One of the Canadian pupils who graduated with the first course of pilots recalled that “the school was efficient, the discipline quite noticeable and the instruction stiff.” Another heartily disliked the regimentation found on the R.A.F. base. The biggest shock, one said, was what he described as the “really strange British food.” A story in the Whig Standard gave a typical menu for what was called a “typical” meal served the airmen: boiled mutton, onion sauce, green peas, mashed potatoes, boiled jam roll, cheese, coffee, tea.
On January 28, 1941, a Command messing officer visited the station at the request of the Commanding Officer and found the airmen’s mess unsatisfactory “due to poor cooking.” The C/O felt that the problem was caused by “the difference in the ration issued compared with the U.K. They do not include liver, kidney, tinned fruit or mustard which are popular with the British airmen. Dishes unpopular with the British troops, such as rice, macaroni and prunes, were included.”

**What the exercise asks**
Please edit the stretch of the training station account from "One of the Canadian" through "cheese, coffee, tea.", changing "mutton" to "beef". The data that comes next has no connection to this account of the air training station.

**Provided material**
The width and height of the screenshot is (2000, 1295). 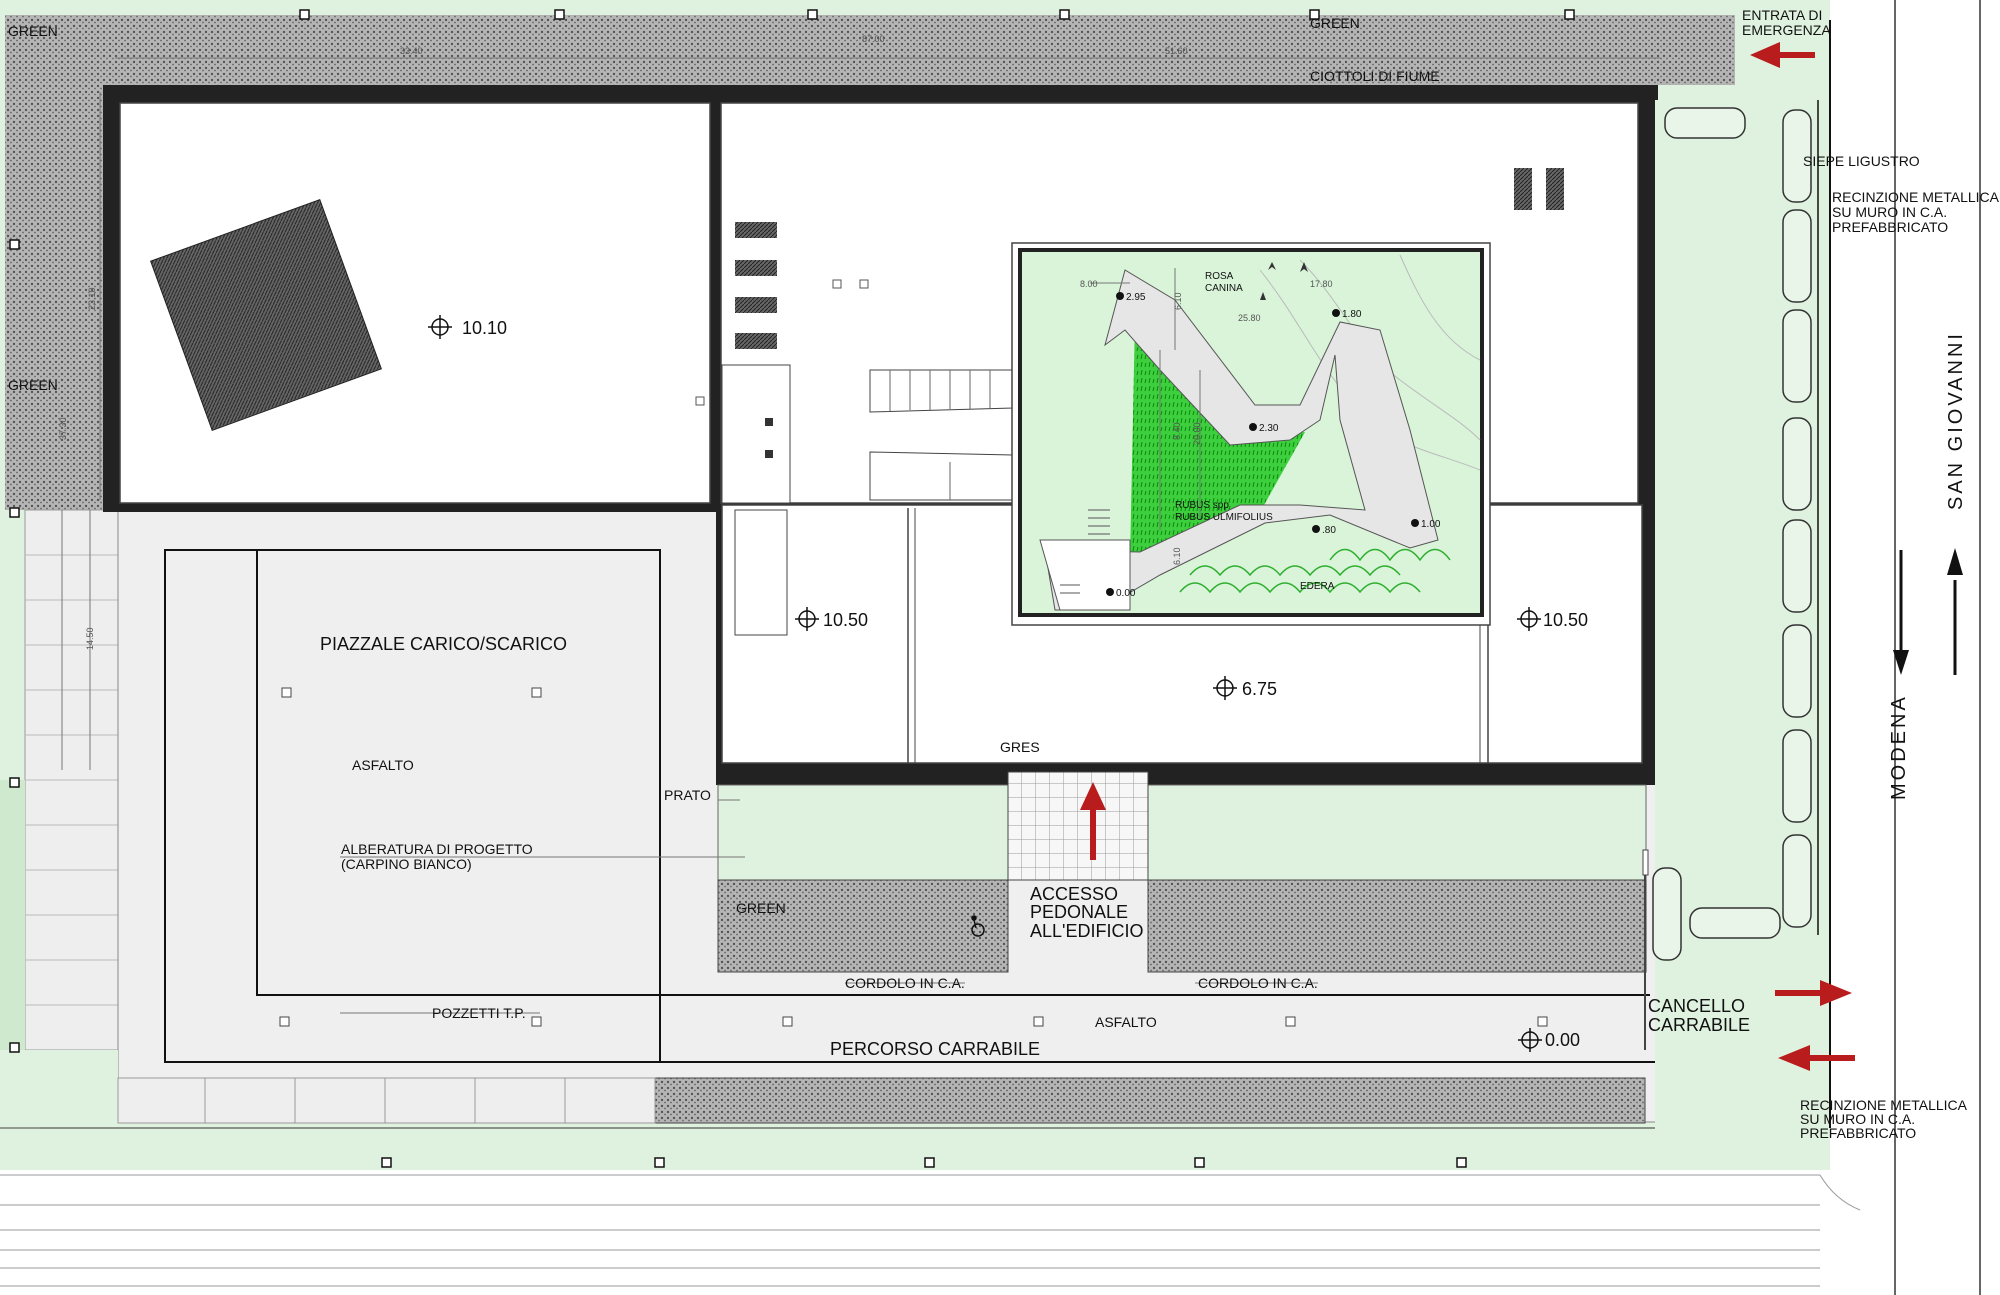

**Your response**
One of the Canadian pupils who graduated with the first course of pilots recalled that “the school was efficient, the discipline quite noticeable and the instruction stiff.” Another heartily disliked the regimentation found on the R.A.F. base. The biggest shock, one said, was what he described as the “really strange British food.” A story in the Whig Standard gave a typical menu for what was called a “typical” meal served the airmen: boiled beef, onion sauce, green peas, mashed potatoes, boiled jam roll, cheese, coffee, tea.